= BRIEF =
Keep to one stretch of the data below, the lines from the one with "Click the back arrow beside" up to and including the one with "Given: Open the Format", and return that stretch exactly.

= Data excerpts =
□ □ □ □ □
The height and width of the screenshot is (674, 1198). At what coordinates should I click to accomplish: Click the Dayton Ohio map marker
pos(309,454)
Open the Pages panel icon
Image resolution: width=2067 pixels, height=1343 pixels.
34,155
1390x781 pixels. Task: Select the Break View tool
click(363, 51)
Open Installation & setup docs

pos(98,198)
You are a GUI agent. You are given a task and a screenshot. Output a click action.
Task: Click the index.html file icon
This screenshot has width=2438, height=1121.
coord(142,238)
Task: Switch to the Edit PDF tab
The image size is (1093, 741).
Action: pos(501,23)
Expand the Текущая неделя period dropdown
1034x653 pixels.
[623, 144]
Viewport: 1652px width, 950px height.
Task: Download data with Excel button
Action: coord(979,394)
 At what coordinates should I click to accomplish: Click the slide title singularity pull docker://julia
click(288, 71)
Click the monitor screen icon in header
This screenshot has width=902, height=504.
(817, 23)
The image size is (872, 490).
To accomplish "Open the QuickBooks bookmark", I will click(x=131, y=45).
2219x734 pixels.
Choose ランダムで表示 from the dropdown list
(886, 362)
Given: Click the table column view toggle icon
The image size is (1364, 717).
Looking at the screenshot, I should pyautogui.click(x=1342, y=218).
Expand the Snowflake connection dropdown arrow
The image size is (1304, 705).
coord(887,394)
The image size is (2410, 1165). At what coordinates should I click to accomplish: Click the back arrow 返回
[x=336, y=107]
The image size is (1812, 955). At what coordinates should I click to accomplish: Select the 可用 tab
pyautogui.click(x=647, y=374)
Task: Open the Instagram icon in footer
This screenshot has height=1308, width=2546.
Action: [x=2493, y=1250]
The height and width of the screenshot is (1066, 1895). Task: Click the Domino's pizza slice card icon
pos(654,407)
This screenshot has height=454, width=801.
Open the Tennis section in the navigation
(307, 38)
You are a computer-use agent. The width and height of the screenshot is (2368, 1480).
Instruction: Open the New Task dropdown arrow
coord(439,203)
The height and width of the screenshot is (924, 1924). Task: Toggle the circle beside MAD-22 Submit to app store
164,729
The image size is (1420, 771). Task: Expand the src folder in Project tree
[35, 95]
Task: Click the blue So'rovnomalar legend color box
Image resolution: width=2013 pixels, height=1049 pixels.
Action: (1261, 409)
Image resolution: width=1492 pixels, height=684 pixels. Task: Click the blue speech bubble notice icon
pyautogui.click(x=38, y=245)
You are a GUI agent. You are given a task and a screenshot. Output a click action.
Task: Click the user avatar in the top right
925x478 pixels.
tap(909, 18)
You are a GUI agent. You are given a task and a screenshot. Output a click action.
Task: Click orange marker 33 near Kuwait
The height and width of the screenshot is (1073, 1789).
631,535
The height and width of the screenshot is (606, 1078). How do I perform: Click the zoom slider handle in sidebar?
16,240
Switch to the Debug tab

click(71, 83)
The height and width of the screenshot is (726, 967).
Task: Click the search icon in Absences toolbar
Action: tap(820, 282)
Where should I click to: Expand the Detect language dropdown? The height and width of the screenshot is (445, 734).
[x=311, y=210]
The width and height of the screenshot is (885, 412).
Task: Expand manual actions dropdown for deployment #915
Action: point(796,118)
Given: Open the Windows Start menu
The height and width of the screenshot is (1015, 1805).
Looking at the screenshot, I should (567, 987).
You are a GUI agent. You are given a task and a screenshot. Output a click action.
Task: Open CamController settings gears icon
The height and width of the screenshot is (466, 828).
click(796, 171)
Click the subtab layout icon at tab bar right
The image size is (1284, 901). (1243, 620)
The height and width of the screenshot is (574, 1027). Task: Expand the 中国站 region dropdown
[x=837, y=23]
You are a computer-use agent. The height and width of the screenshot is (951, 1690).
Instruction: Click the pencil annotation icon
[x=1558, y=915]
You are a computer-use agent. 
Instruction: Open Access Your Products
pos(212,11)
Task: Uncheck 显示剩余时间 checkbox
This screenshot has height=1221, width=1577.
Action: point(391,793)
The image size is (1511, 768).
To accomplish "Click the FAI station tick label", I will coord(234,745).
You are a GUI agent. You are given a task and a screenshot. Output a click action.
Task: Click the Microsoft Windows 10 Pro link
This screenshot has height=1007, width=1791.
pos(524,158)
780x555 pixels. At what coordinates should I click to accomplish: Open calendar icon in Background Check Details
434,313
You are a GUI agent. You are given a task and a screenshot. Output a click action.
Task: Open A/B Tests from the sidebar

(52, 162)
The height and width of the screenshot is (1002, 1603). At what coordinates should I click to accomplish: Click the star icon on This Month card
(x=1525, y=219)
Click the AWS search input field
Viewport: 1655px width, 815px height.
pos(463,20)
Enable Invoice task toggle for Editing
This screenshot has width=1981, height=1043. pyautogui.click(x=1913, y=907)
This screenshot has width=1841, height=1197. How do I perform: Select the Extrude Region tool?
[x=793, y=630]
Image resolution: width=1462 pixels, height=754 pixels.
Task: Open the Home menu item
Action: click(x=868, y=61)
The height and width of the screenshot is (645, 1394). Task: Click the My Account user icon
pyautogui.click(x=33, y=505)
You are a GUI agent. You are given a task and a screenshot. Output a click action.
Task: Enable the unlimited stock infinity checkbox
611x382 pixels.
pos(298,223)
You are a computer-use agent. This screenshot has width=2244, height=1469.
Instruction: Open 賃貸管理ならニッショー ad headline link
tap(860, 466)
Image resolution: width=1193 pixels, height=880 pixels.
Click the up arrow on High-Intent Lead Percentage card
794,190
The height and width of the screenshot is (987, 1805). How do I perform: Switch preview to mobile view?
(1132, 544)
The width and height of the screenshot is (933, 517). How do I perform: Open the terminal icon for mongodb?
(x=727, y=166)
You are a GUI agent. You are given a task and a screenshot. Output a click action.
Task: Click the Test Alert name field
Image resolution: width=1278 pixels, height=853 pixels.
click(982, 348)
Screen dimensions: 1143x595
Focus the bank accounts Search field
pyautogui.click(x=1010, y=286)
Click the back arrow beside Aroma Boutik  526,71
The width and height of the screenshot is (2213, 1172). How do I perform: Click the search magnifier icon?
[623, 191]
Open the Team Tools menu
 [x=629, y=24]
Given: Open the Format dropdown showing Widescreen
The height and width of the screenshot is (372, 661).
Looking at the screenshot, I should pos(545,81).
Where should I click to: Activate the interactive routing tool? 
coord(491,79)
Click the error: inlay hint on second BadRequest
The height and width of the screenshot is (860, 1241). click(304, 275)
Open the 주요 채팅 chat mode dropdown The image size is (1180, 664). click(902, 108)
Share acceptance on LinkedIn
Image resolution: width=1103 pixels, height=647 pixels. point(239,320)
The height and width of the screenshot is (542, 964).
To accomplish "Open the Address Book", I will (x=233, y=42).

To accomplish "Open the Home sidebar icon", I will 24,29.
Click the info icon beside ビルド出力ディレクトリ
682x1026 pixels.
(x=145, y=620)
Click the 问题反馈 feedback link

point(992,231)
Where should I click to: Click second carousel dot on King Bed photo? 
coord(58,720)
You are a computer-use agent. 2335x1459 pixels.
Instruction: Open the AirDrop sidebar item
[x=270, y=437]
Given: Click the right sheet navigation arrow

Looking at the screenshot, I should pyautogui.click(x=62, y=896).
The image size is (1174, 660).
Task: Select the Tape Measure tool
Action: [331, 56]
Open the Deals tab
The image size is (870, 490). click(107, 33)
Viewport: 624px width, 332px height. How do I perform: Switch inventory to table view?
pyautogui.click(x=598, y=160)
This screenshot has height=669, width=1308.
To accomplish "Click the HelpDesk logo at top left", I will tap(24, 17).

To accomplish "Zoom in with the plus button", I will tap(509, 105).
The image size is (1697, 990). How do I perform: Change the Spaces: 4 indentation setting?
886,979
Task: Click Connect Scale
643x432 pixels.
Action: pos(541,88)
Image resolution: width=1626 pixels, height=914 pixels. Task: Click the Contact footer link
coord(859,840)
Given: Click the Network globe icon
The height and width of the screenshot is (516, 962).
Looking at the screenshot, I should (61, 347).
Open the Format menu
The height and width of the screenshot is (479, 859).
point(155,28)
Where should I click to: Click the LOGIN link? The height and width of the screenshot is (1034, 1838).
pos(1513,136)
□ □ □ □ □
= RESPONSE BELOW =
Click the back arrow beside Aroma Boutik  526,71
The width and height of the screenshot is (2213, 1172). How do I perform: Click the search magnifier icon?
[623, 191]
Open the Team Tools menu
 [x=629, y=24]
Given: Open the Format dropdown showing Widescreen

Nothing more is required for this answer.